== Information

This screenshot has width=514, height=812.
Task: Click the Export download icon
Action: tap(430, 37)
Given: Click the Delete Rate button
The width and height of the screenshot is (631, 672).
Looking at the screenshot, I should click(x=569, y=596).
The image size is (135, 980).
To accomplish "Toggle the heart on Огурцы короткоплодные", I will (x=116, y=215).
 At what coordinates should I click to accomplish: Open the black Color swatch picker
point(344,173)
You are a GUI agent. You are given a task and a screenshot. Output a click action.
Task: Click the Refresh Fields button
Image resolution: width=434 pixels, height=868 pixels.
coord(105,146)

====
== Information

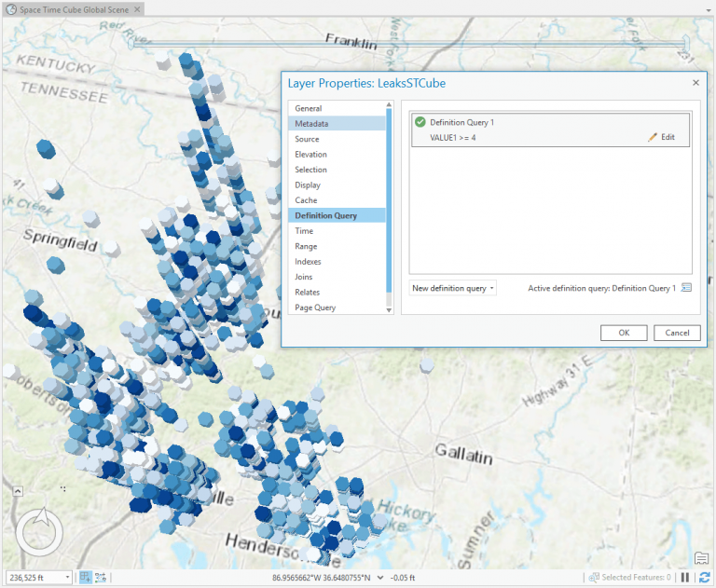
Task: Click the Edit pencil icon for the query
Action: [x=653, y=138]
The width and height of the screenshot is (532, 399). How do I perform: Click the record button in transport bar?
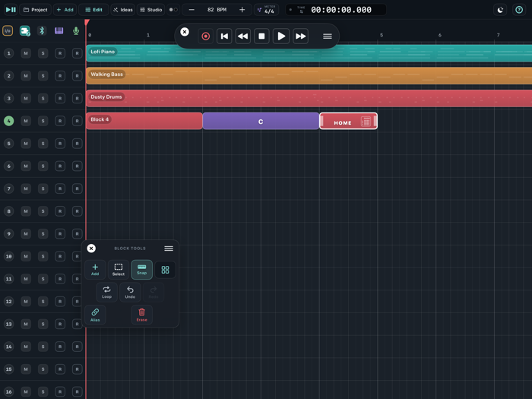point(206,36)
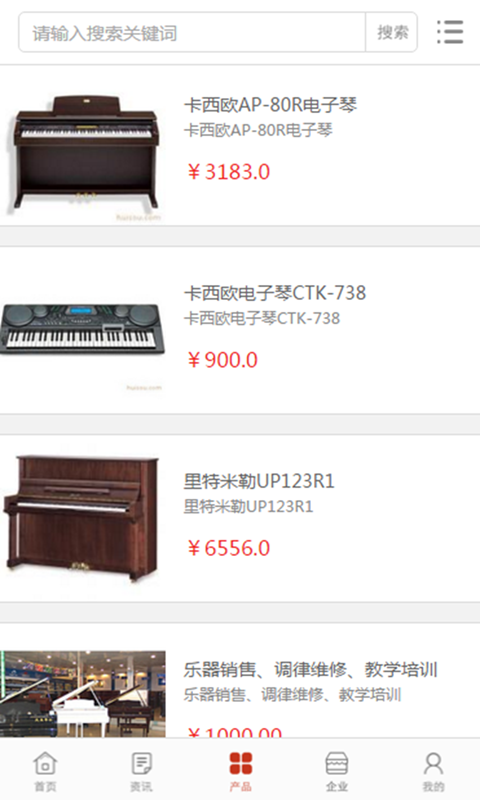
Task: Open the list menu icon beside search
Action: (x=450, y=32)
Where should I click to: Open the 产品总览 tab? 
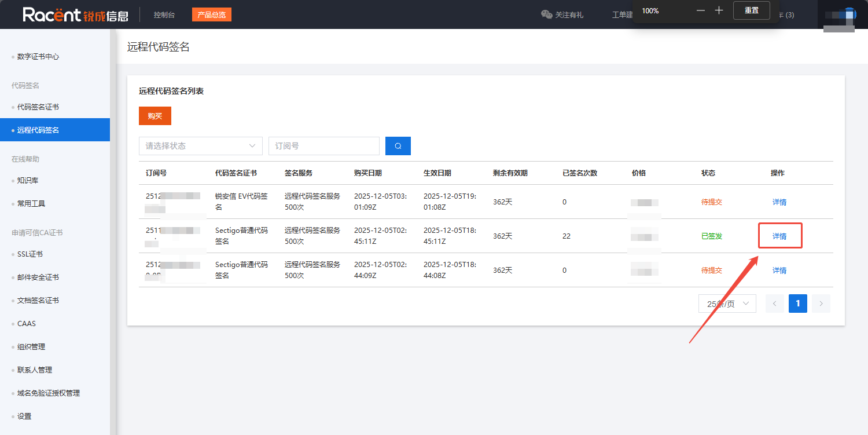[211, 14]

====

Problem details: Copy out only the lines of the records above from the one with "Given: Click the Delete Rate button" through the one with "You are a GUI", exactly as they stand, both included.

Your response:
Given: Click the Delete Rate button
The width and height of the screenshot is (631, 672).
Looking at the screenshot, I should click(x=569, y=596).
The image size is (135, 980).
To accomplish "Toggle the heart on Огурцы короткоплодные", I will (x=116, y=215).
 At what coordinates should I click to accomplish: Open the black Color swatch picker
point(344,173)
You are a GUI agent. You are given a task and a screenshot. Output a click action.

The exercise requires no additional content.